--- start of Document section ---

Listen up same sex couples!  Not only am I an Authorised Civil Celebrant, but I’m now a Civil Partnership Notary also.  This means that I can perform a Civil Partnership Ceremony, and your relationship can be registered with Births, Deaths, and Marriages (BDM) in Queensland.

Here is a little explanation, from BDM of what this all means:

A civil partnership may be entered into by couples, regardless of sex. Sections 4 and 5 of the Act state that any two adults (aged 18 years or over) may enter into a civil partnership provided:

  • at least one partner lives in Queensland
  • either party is not married to another person
  • either party is not already in a civil partnership in Queensland or a relationship registered under the following Acts (that is taken to be a Queensland civil partnership):
    • 1. Relationships Register Act 2010 (NSW)
    • 2. Relationships Act 2008 (Vic)
    • 3. Relationships Act 2003 (Tas); and
    • 4. Domestic Relationships Act 1994 (ACT).
  • they are not in a prohibited relationship with their proposed civil partner (i.e. parent, grandparent, sibling, half-sibling).

--- end of Document section ---
--- start of Given information ---

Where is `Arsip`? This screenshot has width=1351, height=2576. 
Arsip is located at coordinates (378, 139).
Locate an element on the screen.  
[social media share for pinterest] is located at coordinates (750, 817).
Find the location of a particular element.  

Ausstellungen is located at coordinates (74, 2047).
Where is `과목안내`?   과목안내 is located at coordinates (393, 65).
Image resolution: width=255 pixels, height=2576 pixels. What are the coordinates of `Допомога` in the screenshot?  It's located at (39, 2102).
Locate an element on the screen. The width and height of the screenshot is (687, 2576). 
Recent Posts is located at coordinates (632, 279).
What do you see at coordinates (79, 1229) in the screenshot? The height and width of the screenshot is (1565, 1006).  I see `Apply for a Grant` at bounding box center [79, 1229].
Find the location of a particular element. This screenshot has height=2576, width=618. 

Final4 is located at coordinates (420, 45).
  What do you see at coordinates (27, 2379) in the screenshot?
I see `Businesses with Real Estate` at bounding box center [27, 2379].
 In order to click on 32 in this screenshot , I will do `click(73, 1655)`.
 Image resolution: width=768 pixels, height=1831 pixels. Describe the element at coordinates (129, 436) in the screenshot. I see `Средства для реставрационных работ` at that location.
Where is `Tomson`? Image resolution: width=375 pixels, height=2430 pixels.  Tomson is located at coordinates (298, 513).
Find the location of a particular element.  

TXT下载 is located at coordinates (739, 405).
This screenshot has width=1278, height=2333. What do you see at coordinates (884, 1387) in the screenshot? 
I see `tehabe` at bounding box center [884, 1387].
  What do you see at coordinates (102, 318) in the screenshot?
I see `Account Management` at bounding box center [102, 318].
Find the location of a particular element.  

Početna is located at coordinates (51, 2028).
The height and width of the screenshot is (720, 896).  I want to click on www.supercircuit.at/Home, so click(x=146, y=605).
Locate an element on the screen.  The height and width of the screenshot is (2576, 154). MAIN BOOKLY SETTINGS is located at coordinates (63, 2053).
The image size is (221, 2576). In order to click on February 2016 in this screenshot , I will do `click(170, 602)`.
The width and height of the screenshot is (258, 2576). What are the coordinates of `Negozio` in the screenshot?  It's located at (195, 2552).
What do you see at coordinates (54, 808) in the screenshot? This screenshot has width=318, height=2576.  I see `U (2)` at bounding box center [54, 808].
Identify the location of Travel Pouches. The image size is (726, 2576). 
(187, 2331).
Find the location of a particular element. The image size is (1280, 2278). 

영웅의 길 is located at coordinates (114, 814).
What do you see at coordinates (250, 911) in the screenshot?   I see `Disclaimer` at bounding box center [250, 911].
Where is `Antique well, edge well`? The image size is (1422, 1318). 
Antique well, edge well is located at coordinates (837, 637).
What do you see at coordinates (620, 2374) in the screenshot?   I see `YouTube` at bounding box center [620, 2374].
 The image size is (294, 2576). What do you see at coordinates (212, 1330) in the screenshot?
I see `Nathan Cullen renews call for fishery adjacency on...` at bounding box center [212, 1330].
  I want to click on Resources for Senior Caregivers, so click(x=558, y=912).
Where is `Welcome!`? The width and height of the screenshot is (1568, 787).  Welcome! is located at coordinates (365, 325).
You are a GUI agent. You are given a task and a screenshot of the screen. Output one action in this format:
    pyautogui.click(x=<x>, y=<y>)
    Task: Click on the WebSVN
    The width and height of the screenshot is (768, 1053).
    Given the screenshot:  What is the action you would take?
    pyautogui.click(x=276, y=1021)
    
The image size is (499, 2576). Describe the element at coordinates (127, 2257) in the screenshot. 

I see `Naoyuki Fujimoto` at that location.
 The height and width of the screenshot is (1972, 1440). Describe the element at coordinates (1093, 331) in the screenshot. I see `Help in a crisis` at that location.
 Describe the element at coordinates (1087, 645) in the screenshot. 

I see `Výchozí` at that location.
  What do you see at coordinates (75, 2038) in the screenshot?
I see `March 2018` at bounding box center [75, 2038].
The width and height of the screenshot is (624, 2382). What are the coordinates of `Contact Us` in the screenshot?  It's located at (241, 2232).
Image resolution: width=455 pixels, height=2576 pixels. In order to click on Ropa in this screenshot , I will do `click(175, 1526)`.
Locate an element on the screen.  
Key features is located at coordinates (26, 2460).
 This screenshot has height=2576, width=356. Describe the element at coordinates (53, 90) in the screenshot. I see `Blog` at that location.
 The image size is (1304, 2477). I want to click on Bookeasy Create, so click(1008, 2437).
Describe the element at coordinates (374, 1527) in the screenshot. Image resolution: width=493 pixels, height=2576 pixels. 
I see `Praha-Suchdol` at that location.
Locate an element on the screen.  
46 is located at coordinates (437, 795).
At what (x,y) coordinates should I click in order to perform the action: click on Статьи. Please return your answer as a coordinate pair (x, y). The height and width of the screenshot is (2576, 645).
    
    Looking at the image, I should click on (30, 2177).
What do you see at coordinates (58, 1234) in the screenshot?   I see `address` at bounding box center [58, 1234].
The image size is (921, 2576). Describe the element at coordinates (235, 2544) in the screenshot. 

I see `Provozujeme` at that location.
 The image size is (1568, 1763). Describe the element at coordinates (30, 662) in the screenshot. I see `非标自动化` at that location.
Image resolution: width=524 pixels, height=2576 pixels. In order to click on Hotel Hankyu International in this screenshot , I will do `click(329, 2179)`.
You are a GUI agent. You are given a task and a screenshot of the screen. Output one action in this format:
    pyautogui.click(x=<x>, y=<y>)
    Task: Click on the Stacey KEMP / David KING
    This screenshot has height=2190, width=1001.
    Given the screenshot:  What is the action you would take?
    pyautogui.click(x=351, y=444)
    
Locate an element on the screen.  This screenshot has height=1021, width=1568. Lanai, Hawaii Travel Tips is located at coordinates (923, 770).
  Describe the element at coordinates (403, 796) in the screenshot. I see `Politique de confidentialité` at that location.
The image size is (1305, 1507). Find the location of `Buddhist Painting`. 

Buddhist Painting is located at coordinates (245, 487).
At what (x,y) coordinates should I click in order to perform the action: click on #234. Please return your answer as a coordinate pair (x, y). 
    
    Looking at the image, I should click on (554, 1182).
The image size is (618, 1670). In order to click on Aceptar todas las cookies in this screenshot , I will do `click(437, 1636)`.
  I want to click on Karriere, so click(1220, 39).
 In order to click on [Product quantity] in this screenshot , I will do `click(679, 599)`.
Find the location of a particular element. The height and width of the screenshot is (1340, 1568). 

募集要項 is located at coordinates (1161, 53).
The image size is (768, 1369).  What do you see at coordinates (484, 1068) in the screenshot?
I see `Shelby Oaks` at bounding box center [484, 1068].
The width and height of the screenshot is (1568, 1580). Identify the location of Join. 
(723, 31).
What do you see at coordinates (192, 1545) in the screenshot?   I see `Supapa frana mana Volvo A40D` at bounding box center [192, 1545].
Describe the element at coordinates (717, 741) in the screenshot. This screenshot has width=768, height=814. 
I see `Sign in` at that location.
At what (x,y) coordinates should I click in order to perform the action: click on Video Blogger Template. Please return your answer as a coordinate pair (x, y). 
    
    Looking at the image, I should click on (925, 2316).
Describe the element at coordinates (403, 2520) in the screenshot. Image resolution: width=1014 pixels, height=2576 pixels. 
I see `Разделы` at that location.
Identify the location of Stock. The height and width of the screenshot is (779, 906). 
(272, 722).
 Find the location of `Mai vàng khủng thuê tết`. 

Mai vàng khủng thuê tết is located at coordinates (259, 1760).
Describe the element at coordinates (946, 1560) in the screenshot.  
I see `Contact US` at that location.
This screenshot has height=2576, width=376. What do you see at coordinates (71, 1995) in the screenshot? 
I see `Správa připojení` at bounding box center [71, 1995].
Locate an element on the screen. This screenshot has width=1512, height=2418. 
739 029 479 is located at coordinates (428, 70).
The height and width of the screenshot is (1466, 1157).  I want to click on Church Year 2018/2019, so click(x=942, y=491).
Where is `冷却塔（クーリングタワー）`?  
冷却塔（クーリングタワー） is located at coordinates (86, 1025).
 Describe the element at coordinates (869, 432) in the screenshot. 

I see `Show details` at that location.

--- end of Given information ---

Objective A:
Reproduce the civil partnership passage from "A civil partnership may" up to and including "Act 2008 (Vic)".
Objective B:
According to the civil partnership passage, where must at least one partner live for the couple to enter into a civil partnership?

Written reply A:
A civil partnership may be entered into by couples, regardless of sex. Sections 4 and 5 of the Act state that any two adults (aged 18 years or over) may enter into a civil partnership provided:

  • at least one partner lives in Queensland
  • either party is not married to another person
  • either party is not already in a civil partnership in Queensland or a relationship registered under the following Acts (that is taken to be a Queensland civil partnership):
    • 1. Relationships Register Act 2010 (NSW)
    • 2. Relationships Act 2008 (Vic)

Written reply B:
In Queensland.